Model Card for Telecom Churn Prediction Model

This model predicts whether high-value telecom customers are likely to churn (cancel their service) based on their usage patterns over a 3-month period.

Model Details

Model Description

This is an ensemble of scikit-learn classifiers trained to predict customer churn in the telecom industry.
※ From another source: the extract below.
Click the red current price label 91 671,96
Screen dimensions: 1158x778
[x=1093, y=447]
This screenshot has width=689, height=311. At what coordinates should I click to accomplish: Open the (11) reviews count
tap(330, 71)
The model focuses specifically on high-value customers (top 70th percentile by recharge amount) and uses behavioral data from months 6, 7, and 8 to predict churn in month 9.

  • Developed by: MLOps Pipeline Team
  • Shared by: Sam2120
  • Model type: Binary classification ensemble (Logistic Regression, Random Forest, Gradient Boosting)
  • Language(s) (NLP): en
  • License: mit
  • Finetuned from model: Not applicable - trained from scratch

Model Sources

Uses

Direct Use

This model is designed for:

  • Customer retention teams to identify at-risk high-value customers
  • Marketing teams to target retention campaigns
  • Business analysts to understand churn patterns and drivers
  • Real-time churn risk scoring via the provided FastAPI endpoint

The model accepts tabular customer data with features like call usage, recharge history, and internet usage, and outputs a churn probability (0-1) and binary prediction.

Downstream Use

  • Integration with CRM systems for automated retention workflows
  • Customer lifetime value (CLV) modeling by combining churn predictions with revenue data
  • Campaign optimization to prioritize high-risk, high-value customers
  • Fraud detection for identifying unusual usage patterns

Out-of-Scope Use

This model should NOT be used for:

  • Predicting churn for low-value customers (model trained only on high-value segment)
  • Long-term churn prediction beyond the 1-month horizon it was trained for
  • Different telecom markets without retraining (model behavior may not generalize)
  • Individual customer harassment or punitive actions based solely on model predictions
  • Credit scoring or loan decisions (not designed for financial risk assessment)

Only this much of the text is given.